Jon Coupal: Electric vehicle mandates costing government and taxpayers
April 18, 2026

Over the last three years Caltrans has received over half a billion dollars of taxpayer funds to convert its vehicles into “the greenest fleet in the nation.” This year, the agency is seeking another $25 million to continue its buildout of charging stations.
A recent Caltrans report reveals that it has spent the lions’ share of funding on 852 Tesla’s and Rivians. Nice vehicles, but according to the report, “Electric vehicles are on average 132.82 percent more expensive than their equivalent internal combustion engine vehicle counterparts.” Are vehicles costing twice as much for the same or less functionality worth it? (The report notes that ZEVs have limited range and face charging time delays, leading Caltrans to estimate that they will need 2 to 3 vehicles for every 1 diesel counterpart to do the same amount of work).
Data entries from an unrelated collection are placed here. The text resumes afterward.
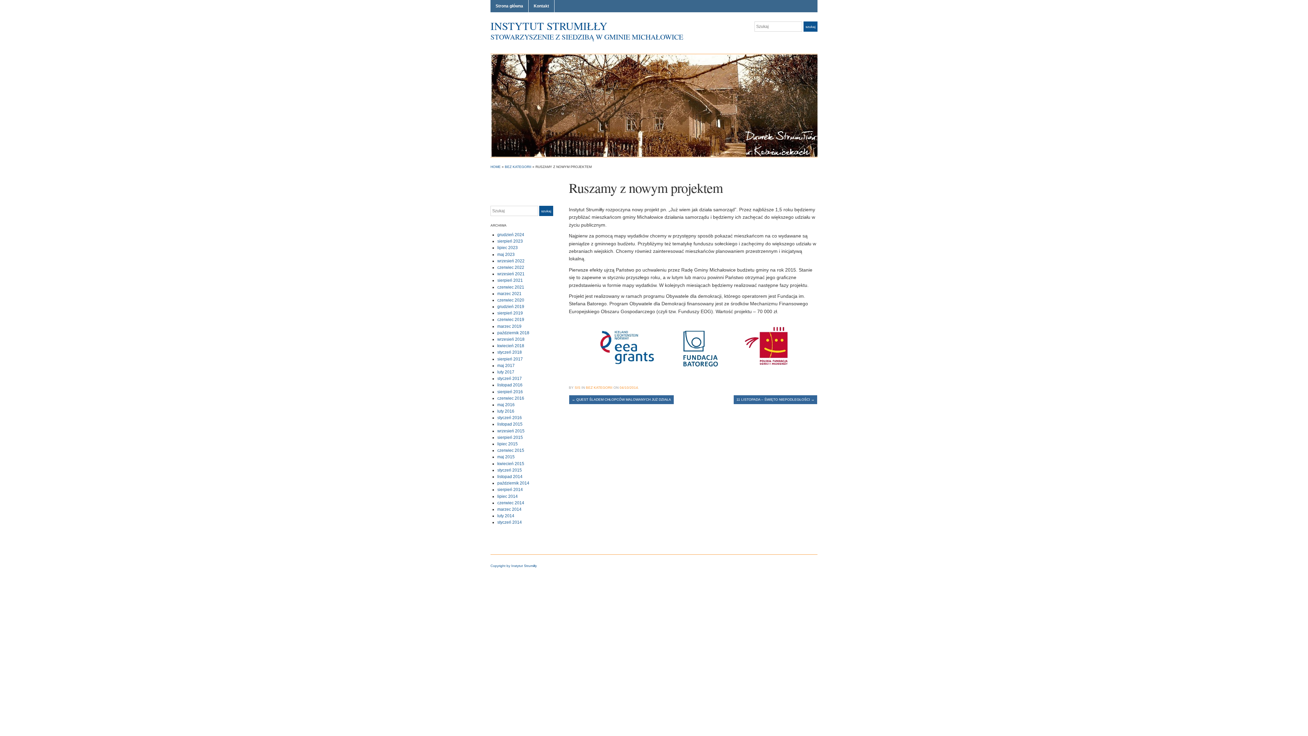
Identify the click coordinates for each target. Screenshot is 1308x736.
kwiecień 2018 (510, 345)
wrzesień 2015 (511, 431)
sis (577, 387)
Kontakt (541, 6)
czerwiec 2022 (510, 267)
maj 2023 (506, 254)
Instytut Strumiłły (548, 25)
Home (495, 167)
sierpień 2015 (510, 437)
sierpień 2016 (510, 391)
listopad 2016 (510, 385)
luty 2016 (505, 411)
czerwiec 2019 (510, 319)
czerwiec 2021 (510, 287)
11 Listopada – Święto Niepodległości (775, 399)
The report also highlighted that over the past 3 years, installing a charging unit cost $116,146 and took 1.9 years to finish, and Caltrans estimates future projects will each cost $210,231 and take up to 3 years to complete.
The California Legislature and CARB should completely rethink these expensive mandates, especially when the state’s highway system ranks 49th or 50th (second worst) in the nation for overall cost-effectiveness and condition. According to the 2025 ASCE report, California roads received a ‘D’ grade, and bridges received a ‘C-‘.
And it’s not just the potholes throughout the state that plague California, the other hole is California’s massive budget deficit. Citizens are unlikely to be sympathetic to calls for higher taxes when they learn that Caltrans spent over $1 million on just one hydrogen vehicle.
This past Friday marked the end of a 15-day comment period on the California Air Resources Board’s (CARB) regulations that essentially mandate all state and local governments to convert completely to zero-emissions vehicles (ZEVs). The smart thing to do would be to completely repeal these regulations to accommodate higher priority transportation projects or to reduce stress on the state budget. But since repeal is unlikely to gain favor with California’s political leadership, serious consideration should be given to some sort of temporary suspension.
While the state continues its heavy handed mandates, the federal government has withdrawn the federal waiver upon which CARB was relying to force private employers in California to purchase only ZEVs. But CARB is pursuing a back-door strategy by extending the mandate to private fleets that contract with state and local governments.
For example, the EV mandate would be imposed on a company like Waste Management which pays the local government a franchise fee for the exclusive right to provide garbage collection services to all the residents.
According to the report, the vehicles required for these services would require 3 vehicles for every 1 diesel counterpart. This is on top of the vehicles costing more than double or around $726,490 each with an average delivery time of 689 days. In addition, “To meet service expectations without delays or reduced route completion, a two to three vehicle rotation is required: one (1) sweeper in active service, one (1) charging, and/or one (1) standing by to fill in as needed; this depends on operations for a 12-hour shift or a 24-hour shift.” Local governments would need at least double the vehicles at double the price.
Let’s be clear. EVs have a future, particularly here in California where they are already ubiquitous. For some families and some businesses, they make economic sense. But that is more the exception than the rule. Both the market and the technology still have a long way to go. Yet CARB persists in its belief that the mandates will force both to magically catch up.
That is costly wishful thinking.
Jon Coupal is president of the Howard Jarvis Taxpayers Association.